Born and raised in Mobile, Julie Moore has fond memories of helping her grandmother in the kitchen. Her grandmother was a gifted cook and eating her chicken salad was a core childhood memory. Although the craving for chicken salad rubbed off on Moore, the love of cooking didn’t quite follow. “I don’t like to cook, I have never liked to cook, I never will like to cook,” the now-retired former co-owner of Claude Moore Jeweler proclaims. But, as an adult, she decided she’d like to make Nana’s chicken salad. The problem was, Nana didn’t write down a recipe. She simply followed her intuition and came out with a perfect dish every time. So, Moore set to work, testing out different recipes and ratios until her chicken salad tasted like Nana’s. She eventually wrote out the measurements at the request of a family friend. The simple chicken salad is a must on hot days spent at the family’s river house on Fowl River. It is customizable to personal taste, with some of Moore’s family adding pecans or Vidalia onions. “It’s easy to make, so I don’t have to spend a whole lot of time in the kitchen doing it,” she laughs. 

Julie’s Chicken Salad

Makes 8 sandwiches

3 large boneless chicken breasts
2/3 cup chopped celery
1/4 cup chopped sweet onion
1 teaspoon celery salt
3/4 cup mayonnaise
16 slices white bread 

1. Fill pot with water and place on high heat. Once water comes to a boil, add chicken breasts and reduce to a low simmer. Cook until tender and no longer pink in the center, about 12 to 15 minutes. Remove from pot and place on a cutting board to cool.
2. In a food processor, add chopped celery and onion. Pulse until finely chopped. Remove vegetables to a large bowl and set aside.
3. Once chicken has cooled, cut meat into chunks and place one chicken breast at a time in the food processor, pulsing until meat is finely chopped and no large chunks remain. Remove each processed breast to the vegetable bowl while you repeat with the next. 
4. Once all chicken is combined with vegetables, add celery salt and mayonnaise and stir to combine.
5. Serve immediately as a dip or on sandwich bread, or refrigerate for an hour to develop flavors.

Cheryl Fields’ Egg Salad

Cheryl Fields always liked egg salad growing up and discovered a love of cooking for others when she got older. The staple she enjoyed when she was little became a lunchtime favorite for her own daughters growing up. “It’s something I threw together to make sandwiches for my girls when they were little,” she says. “They liked it, so we just made it.” She now makes it for her five grandkids in Mobile when they come to visit her in Midtown or brings it to one of her daughter’s houses for a pool day. Before she wrote down specific measurements, Fields’ egg salad recipe was equal parts memory and intuition.

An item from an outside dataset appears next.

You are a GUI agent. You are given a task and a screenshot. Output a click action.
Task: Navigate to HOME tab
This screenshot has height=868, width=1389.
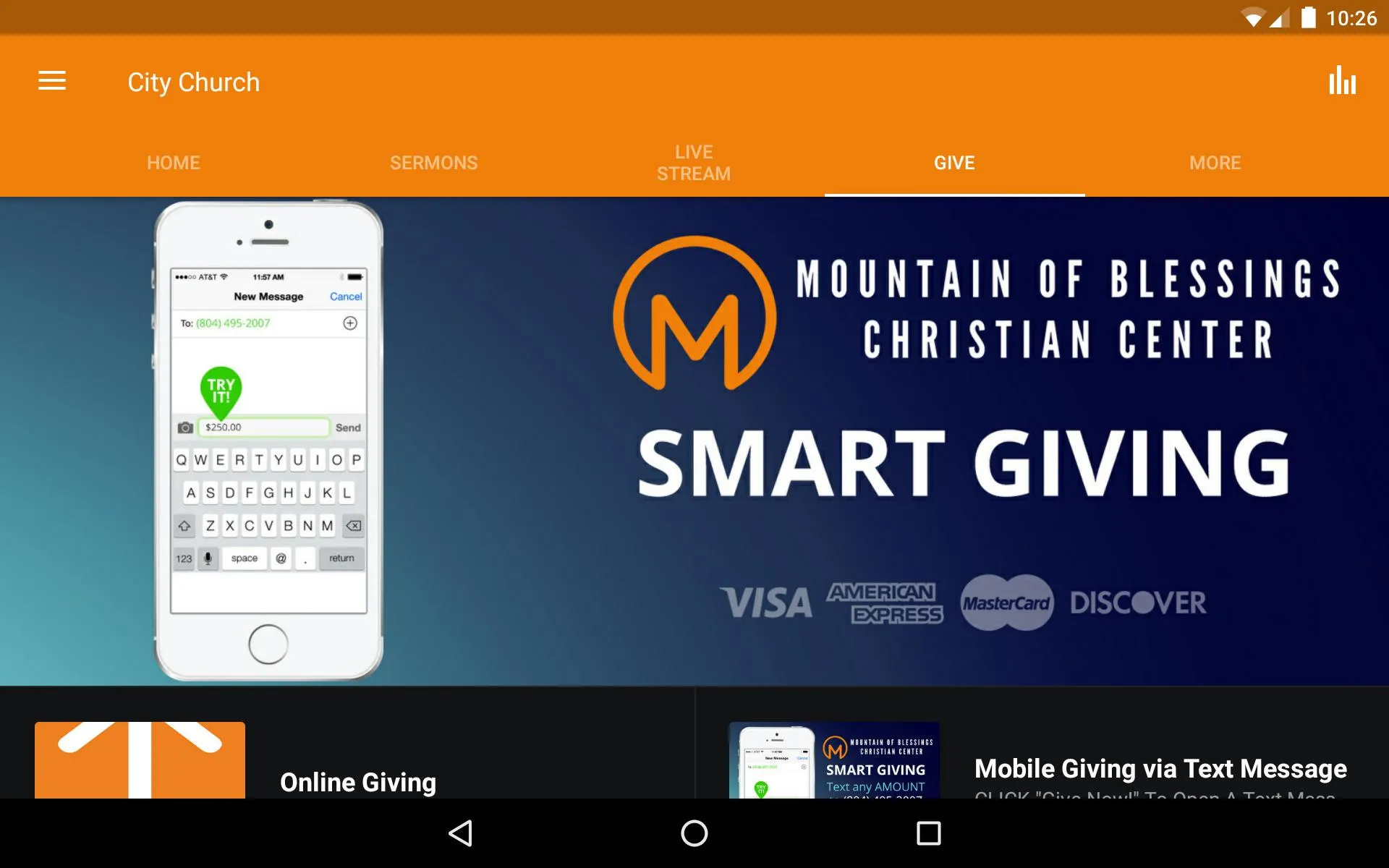point(172,162)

Her sandwiches suit just about any situation — cut into quarters, insert a toothpick, and they are the perfect lunch for bridge. Pack them in a reusable container, and they pair flawlessly with the sandy coasts and clear water of a summer beach visit, which she embarks on whenever she gets a chance. She keeps the recipe basic but isn’t afraid to occasionally add capers or pickled jalapenos to jazz it up. “You can really do anything to it that you want to,” she says.

Egg salad 

Makes 8 sandwiches

10 large hard-boiled eggs
2 teaspoons olive oil
2 teaspoons yellow mustard
1/2 cup mayonnaise
Salt, to taste
16 slices white bread

1. In a bowl, chop eggs or mash with the tines of a fork until evenly crumbled. 
2. Add all other ingredients to the bowl and mix.
3. Spread filling onto bread and serve.

** Jazz it up: This basic egg salad recipe can be easily customized to your preference. Add some spice with pickled jalapenos and a dash of cayenne, lighten it up with chopped pickles and capers or stir in green onions and herbs.


  • Cut it out: To make finger sandwiches, cut bread into rectangles or triangles and serve with the crusts off. You can get creative with a cookie cutter to make more fun shapes.
  • Good to know: Prep your bread For sog-free sandwiches. Spread a thin layer of butter or mayonnaise on the slice before filling, creating a barrier between the bread and filling for fresh sandwiches every time.
  • Easy travel: Layer sandwiches with sheets of wax paper to minimize mess and pack in reusable containers for easy stacking in the cooler.
  • Keep covered: Cover the sandwiches with a damp paper towel to help keep the bread moist and soft until ready to serve.